Alwi Shihab: Tragedi Mina karena Minimnya Disiplin Jemaah Haji
Jemaah haji membayar makin mahal dan karenanya menuntut fasilitas yang nyaman.
Penyebab tragedi Mina yang menewaskan lebih dari 700 orang pada Hari Raya Iduladha 1436 H kemungkinan besar diduga akibat lemahnya disiplin jemaah haji.
“Mereka mengejar keutamaan melontar jumrah ba’da Dzuhur, sebagaimana di zaman Nabi Muhammad SAW, “ kata Alwi Shihab, utusan khusus Presiden Joko “Jokowi” Widodo untuk Timur Tengah.
Menurut Alwi, agama mengajarkan bahwa ibadah dilakukan sesuai dengan kemampuan.
“Agama datang untuk memberikan kenyamanan, bukan justru menyulitkan umatnya.
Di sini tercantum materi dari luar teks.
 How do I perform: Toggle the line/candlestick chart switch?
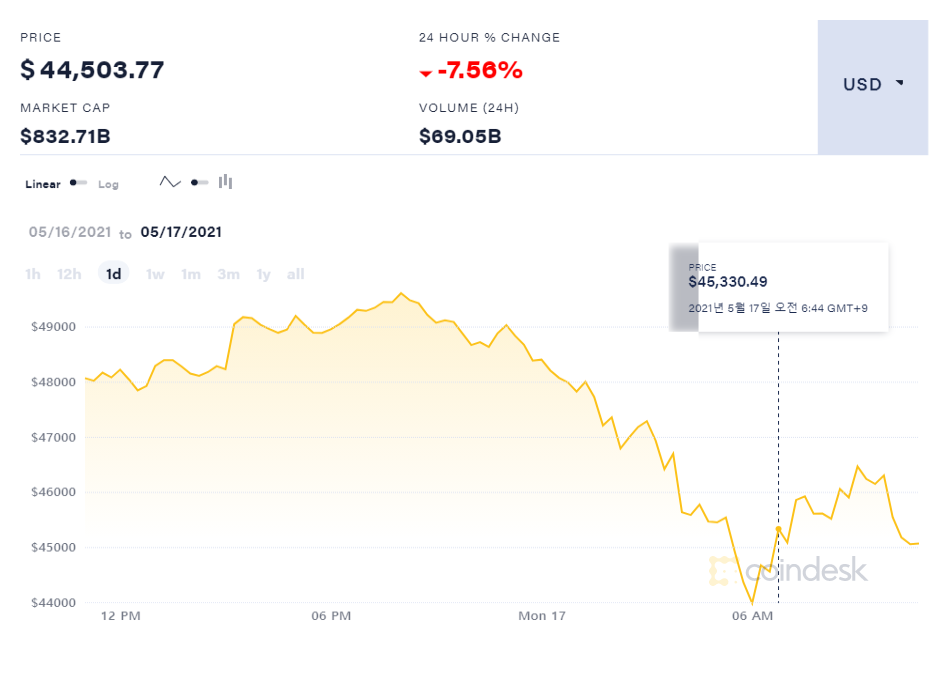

Situasi saat ini berbeda dengan di zaman Rasulullah,” ujar Alwi, yang pernah menjabat menteri luar negeri di pemerintahan Presiden Abdurrachman “Gus Dur” Wahid, ketika dikontak Rappler, Jumat pagi, 25 September.
Tiga jemaah haji asal Indonesia meninggal dunia dalam Tragedi Mina 2015. Satu orang dalam kondisi kritis.
Menteri Agama Lukman Saifuddin mengatakan belum mendapatkan informasi mengenai korban luka-luka.
Perkembangan terakhir mengenai Tragedi Mina dapat diikuti di LIVE BLOG Rappler.com di sini.
Alwi mengungkapkan, secara umum, disiplin jemaah haji Indonesia selalu dipuji oleh penyelenggara haji.
“Rata-rata orang Indonesia itu taat aturan saat haji. Patuh pada pemimpin kloter, dan selalu bersama-sama dalam rombongan. Kalaupun ada yang melanggar, sangat sedikit. Disiplin juga ditunjukkan dengan menggunakan gelang tanda pengenal, juga tanda pengenal yang dikalungkan di leher,” tutur Alwi.
Ini yang tidak dilakukan para jemaah haji dari negara Afrika dan Mesir.
Pemerintah Arab Saudi mengumumkan bahwa dalam Tragedi Mina yang terjadi di Jalan 204, ketika ratusan jemaah haji terinjak-injak, korban paling banyak berasal dari Afrika dan Mesir.
Mengapa tidak diantisipasi?
Menurut Alwi, antisipasi sudah dilakukan pemerintah Saudi Arabia dengan mengatur jadwal.
Pemerintah Indonesia juga sejak Tragedi Mina 1990 telah mengatur agar jemaah haji Indonesia melontar jumrah di saat yang relatif sepi, di pagi hari atau sore menjelang Maghrib. Bangunan tempat melempar jumrah juga sudah ditambah beberapa tingkat.
“Sembilan tahun kita menikmati ketenangan dalam melontar jumrah,” kata Alwi Shihab.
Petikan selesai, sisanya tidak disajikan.